**INSTRUCTION**
Duplicate the material word for word, from the line containing "Task: Expand visual_customizations" through the end of the material, inclusive.

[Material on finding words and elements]

[BEGIN]

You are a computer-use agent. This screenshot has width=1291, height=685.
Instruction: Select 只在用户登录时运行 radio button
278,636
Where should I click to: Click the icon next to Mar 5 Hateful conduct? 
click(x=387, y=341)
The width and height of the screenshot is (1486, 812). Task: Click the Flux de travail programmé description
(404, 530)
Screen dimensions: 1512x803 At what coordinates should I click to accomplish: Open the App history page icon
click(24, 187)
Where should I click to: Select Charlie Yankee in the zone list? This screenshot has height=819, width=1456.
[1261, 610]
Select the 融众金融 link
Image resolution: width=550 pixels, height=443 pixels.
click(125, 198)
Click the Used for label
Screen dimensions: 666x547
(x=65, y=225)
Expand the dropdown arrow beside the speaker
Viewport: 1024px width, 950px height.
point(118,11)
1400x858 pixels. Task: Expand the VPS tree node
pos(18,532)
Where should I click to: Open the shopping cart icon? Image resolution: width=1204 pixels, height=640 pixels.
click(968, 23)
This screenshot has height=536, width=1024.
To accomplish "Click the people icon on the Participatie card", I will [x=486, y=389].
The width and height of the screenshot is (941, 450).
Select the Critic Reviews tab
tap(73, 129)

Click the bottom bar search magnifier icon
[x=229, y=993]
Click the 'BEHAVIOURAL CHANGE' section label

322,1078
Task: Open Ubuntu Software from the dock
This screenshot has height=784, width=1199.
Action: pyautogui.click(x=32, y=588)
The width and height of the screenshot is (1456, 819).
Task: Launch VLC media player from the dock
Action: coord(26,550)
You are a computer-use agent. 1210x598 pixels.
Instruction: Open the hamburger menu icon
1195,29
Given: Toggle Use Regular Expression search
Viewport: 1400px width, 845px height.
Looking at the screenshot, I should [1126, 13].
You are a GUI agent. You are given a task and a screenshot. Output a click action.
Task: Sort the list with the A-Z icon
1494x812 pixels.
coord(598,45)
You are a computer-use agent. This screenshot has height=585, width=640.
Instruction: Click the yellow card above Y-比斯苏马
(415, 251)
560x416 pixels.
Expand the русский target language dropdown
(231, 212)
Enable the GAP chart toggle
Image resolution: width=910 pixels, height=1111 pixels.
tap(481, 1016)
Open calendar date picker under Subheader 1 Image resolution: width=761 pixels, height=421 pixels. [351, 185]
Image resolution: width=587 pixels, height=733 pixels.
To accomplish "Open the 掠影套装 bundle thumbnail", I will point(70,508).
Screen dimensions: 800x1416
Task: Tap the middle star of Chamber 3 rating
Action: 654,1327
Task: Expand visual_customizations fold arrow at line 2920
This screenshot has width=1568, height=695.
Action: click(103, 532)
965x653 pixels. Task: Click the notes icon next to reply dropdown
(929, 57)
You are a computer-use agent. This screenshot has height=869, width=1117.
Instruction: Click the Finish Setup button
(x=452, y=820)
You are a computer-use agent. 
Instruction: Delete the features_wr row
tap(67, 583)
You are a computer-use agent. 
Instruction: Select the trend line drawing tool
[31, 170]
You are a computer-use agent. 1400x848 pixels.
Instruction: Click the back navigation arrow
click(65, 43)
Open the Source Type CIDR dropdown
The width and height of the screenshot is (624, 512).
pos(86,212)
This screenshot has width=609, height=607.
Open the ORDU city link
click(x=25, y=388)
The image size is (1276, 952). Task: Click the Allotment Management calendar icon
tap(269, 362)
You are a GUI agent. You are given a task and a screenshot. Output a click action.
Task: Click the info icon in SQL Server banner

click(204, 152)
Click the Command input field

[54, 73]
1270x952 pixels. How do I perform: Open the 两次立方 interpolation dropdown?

[END]

**WRITTEN RESPONSE**
Task: Expand visual_customizations fold arrow at line 2920
This screenshot has width=1568, height=695.
Action: click(103, 532)
965x653 pixels. Task: Click the notes icon next to reply dropdown
(929, 57)
You are a computer-use agent. This screenshot has height=869, width=1117.
Instruction: Click the Finish Setup button
(x=452, y=820)
You are a computer-use agent. 
Instruction: Delete the features_wr row
tap(67, 583)
You are a computer-use agent. 
Instruction: Select the trend line drawing tool
[31, 170]
You are a computer-use agent. 1400x848 pixels.
Instruction: Click the back navigation arrow
click(65, 43)
Open the Source Type CIDR dropdown
The width and height of the screenshot is (624, 512).
pos(86,212)
This screenshot has width=609, height=607.
Open the ORDU city link
click(x=25, y=388)
The image size is (1276, 952). Task: Click the Allotment Management calendar icon
tap(269, 362)
You are a GUI agent. You are given a task and a screenshot. Output a click action.
Task: Click the info icon in SQL Server banner

click(204, 152)
Click the Command input field

[54, 73]
1270x952 pixels. How do I perform: Open the 两次立方 interpolation dropdown?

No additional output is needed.